By Fort Sill Tribune staffNovember 26, 2019
FORT SILL, Oklahoma (Nov. 26, 2019) -- Members of Leadership Fort Sill (LFS) met their mentors, visited the Directorate of Training Development and Doctrine (DoTD), and learned about change management Nov. 22, during the program's second session. The mentees also received initial information on the Fort Sill campaign plan that they will develop.
Mentee Carlos Harbin Sr., Fires Center of Excellence (FCoE) G32 Information Security Program manager, said he was looking forward to working with his mentor Christopher Haag, 30th Air Defense Artillery deputy to the brigade commander.
"The initial meeting basically explained how he's going to mentor, and how he will assist me in the program," Harbin said. "We will meet once or twice a month."
At the DOTD, the mentees heard about change management and then had lunch with Joe Gallagher, FCoE and Fort Sill deputy to the commanding general.
In the afternoon presentation at Snow Hall, the mentees heard from Gallagher, and Dr. Alvin Peterson Jr., FCoE and Fort Sill deputy chief of staff.
Gallagher covered some topics from a federal employee satisfaction survey, including employee recognition.
He said recognition and awards are important, and that the secretary of the Army expects organizations to have processes in place to recognize high performers on a regular basis.
"Recognizing excellence is a key to getting an organization to perform better," Gallagher said. And, it's an amazingly simple process to give cash awards.
Peterson said a 'thank-you' provides a jolt to an employee's neurological system that will in turn improve job performance.
Gallagher addressed civilian personnel disciplinary problems and said they have to be addressed early at the lowest levels.
"Let them (employee) know if their behavior is not acceptable," Gallagher said.
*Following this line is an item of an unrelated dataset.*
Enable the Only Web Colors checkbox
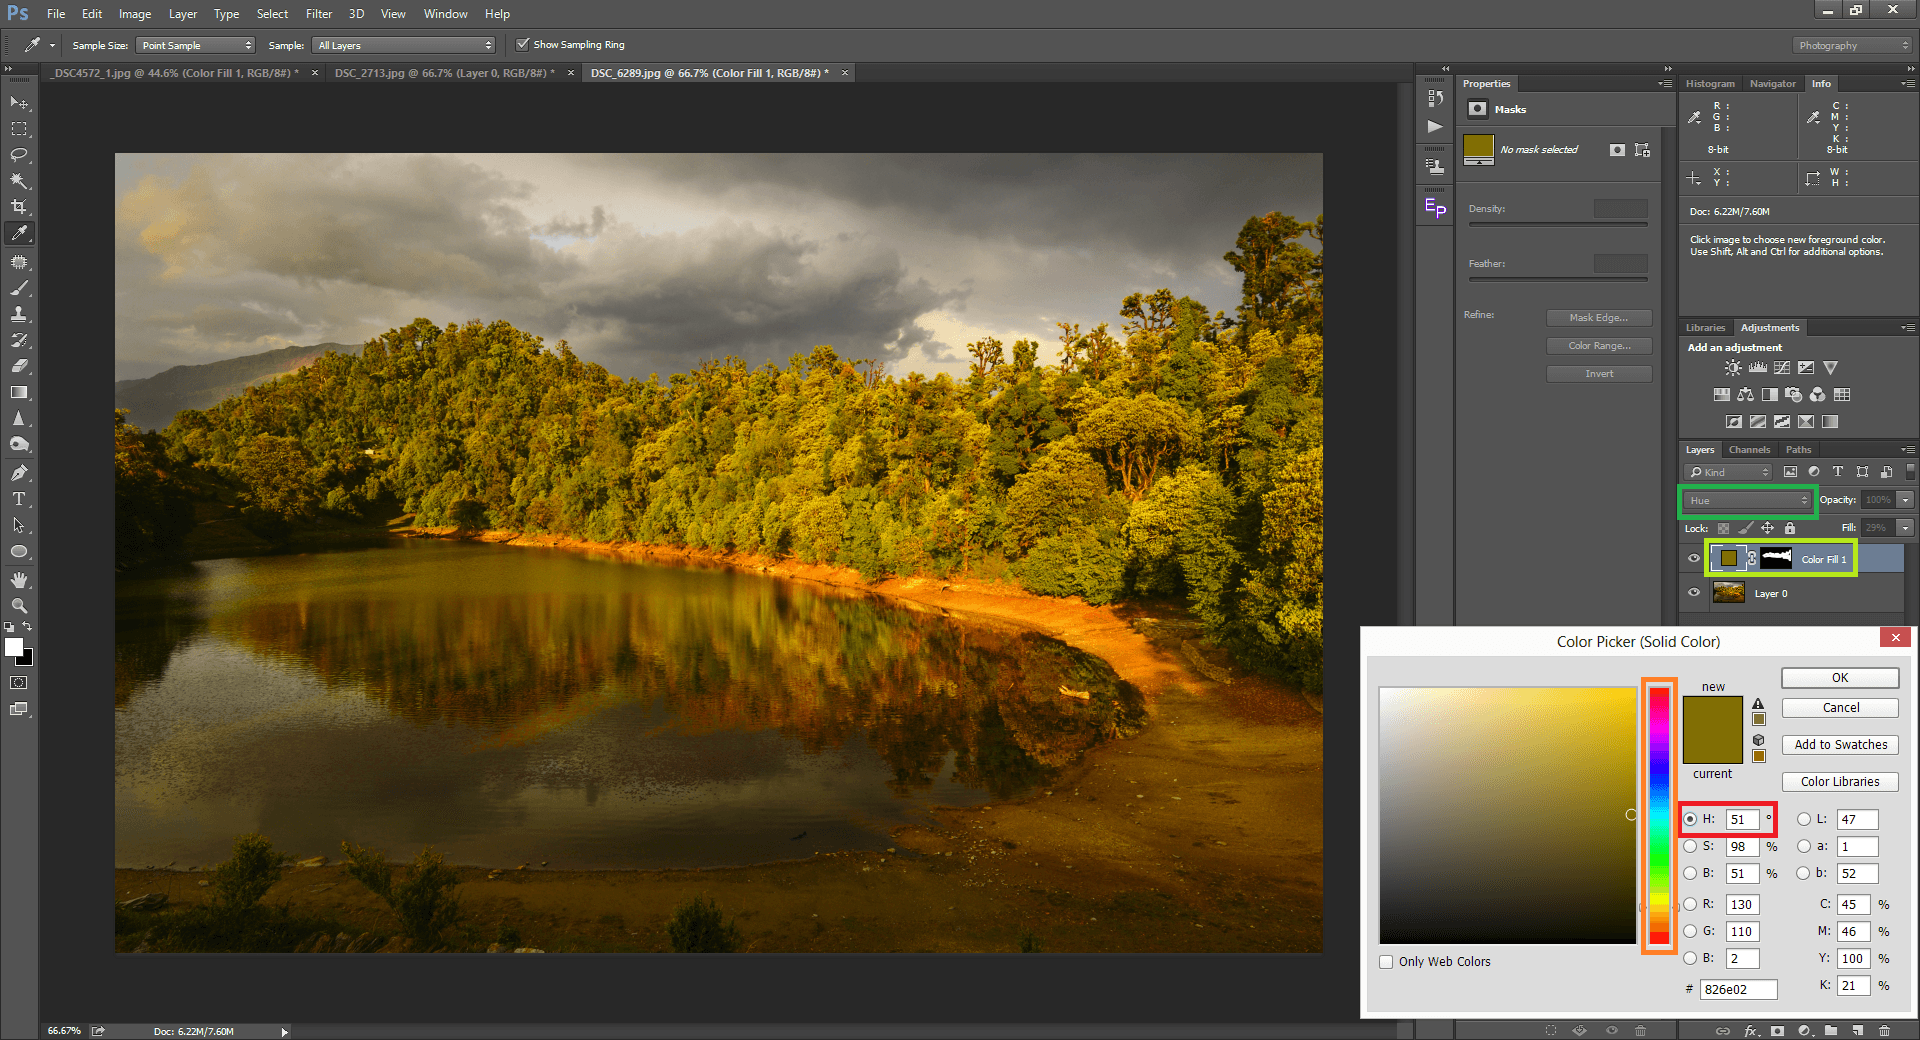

He added that if supervisors need guidance on corrective steps they can contact him, or Peterson.
"There is a theme: Poor performers are held accountable, good performers are recognized," Gallagher said.
Peterson spoke about organizational change management, noting only death, taxes, and change are certainties in life.
The unifying force behind change is if the workforce has an understanding for the compelling reasons for change, Peterson said. The change agents must come from within an organization, and they must have advocacy from their senior leaders.
As part of the rigorous LFS class requirements the mentees will develop a framework for a campaign plan on the FCoE and Fort Sill missions and what the installation should look like in about five years.
Maj. Rob Ferryman, FCoE G5 Plans and Policies director; and his deputy Miles Walz, presented on campaign planning.
"Problem framing is everything," Ferryman said. "You can solve a problem, but if it's the wrong problem does it really matter?
"It there is any advice I give you … it's spend a lot of time defining the problem," he said.
Harbin said he was excited about the campaign plan.
"The campaign plan will help me grow, and learn how Fort Sill is managing and how well we will progress in the future."
LFS will next meet Dec. 12, to visit Reynolds Army Health Clinic, the Logistics Readiness Center, and garrison sites.